# Pieces like Brahms piano quintet.



## BenG (Aug 28, 2018)

I love the grandness and exhilarating excitement of this piece, I know nothing like this. I'm not asking for a piece that is similar in terms of compositional devices used, but a piece that releases similar emotions to this piece. Any thoughts?


----------



## Kjetil Heggelund (Jan 4, 2016)

One that I have been enthusiastic about lately, is the piano quintet by Sergei Taneyev! There are several versions on spotify...


----------



## larold (Jul 20, 2017)

Schumann's piano quintet.


----------



## Animal the Drummer (Nov 14, 2015)

The Piano Quintet no.2 in B minor by Friedrich Gernsheim.


----------



## pjang23 (Oct 8, 2009)

Amy Beach was a huge fan of Brahms's Piano Quintet and wrote one of her own in inspiration. It references the 4th movement in the opening.






Bloch's Piano Quintet No. 1 has a similar intensity. Look for the Goldner Quarter with Piers Lane for better quality.






Dohnanyi's two piano quintets are probably the most Brahmsian piano quintets since written.


----------



## EdwardBast (Nov 25, 2013)

How about something by Brahms?  Try the Piano Quartet in C minor, Op. 60.


----------



## Allegro Con Brio (Jan 3, 2020)

EdwardBast said:


> How about something by Brahms?  Try the Piano Quartet in C minor, Op. 60.

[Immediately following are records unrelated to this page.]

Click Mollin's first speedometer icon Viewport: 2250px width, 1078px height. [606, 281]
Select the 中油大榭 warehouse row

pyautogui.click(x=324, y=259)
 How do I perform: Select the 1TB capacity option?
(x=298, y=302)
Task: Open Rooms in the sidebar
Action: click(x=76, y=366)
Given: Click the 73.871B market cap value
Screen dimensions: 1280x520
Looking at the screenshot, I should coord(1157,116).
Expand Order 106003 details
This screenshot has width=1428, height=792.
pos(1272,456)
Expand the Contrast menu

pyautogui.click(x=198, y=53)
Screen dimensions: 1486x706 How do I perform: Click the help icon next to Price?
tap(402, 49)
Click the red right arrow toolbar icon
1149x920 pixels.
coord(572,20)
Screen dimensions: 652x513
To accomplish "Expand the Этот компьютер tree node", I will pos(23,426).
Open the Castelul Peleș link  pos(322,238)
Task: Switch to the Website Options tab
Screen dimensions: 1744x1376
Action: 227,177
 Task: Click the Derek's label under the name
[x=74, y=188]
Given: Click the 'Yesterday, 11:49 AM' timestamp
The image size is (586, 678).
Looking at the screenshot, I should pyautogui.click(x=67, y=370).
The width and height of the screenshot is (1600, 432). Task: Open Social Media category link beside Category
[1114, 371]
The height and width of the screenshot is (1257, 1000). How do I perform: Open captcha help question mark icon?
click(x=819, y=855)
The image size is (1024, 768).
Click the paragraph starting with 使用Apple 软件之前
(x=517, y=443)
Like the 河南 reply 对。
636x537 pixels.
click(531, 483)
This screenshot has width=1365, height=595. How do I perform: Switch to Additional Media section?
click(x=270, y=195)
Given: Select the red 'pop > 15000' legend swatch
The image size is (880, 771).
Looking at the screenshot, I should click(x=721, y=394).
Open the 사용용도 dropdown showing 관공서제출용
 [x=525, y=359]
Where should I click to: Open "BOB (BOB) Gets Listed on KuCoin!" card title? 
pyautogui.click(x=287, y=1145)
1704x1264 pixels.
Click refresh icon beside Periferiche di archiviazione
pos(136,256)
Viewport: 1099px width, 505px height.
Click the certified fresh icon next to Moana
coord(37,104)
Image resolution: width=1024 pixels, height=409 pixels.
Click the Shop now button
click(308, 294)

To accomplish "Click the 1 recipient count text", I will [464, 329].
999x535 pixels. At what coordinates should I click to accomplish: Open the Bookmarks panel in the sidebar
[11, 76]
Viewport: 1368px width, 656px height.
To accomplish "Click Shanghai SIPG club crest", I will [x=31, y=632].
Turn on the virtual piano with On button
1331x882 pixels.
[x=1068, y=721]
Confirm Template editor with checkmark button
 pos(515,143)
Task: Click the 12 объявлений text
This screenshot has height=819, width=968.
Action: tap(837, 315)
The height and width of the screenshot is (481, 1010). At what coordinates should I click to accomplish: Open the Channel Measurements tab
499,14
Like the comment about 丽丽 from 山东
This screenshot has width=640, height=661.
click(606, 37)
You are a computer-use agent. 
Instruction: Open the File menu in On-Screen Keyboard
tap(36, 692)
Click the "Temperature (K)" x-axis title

I love that work, one of my absolute favorites among one of my absolute favorite bodies of work (Brahms's chamber music). The slow movement is one of Brahms's most ravishing creations.


----------



## MusicSybarite (Aug 17, 2017)

Louis Vierne's Piano Quintet in C minor is a good candidate IMO. Moving, intense, masterly.


----------



## RogerWaters (Feb 13, 2017)

"a piece that releases similar emotions to this piece"

Can you give us an idea of what emotions are elicited in you by this piece? Without that information, it's hard to recommend other works, as different people have different reactions to music.


----------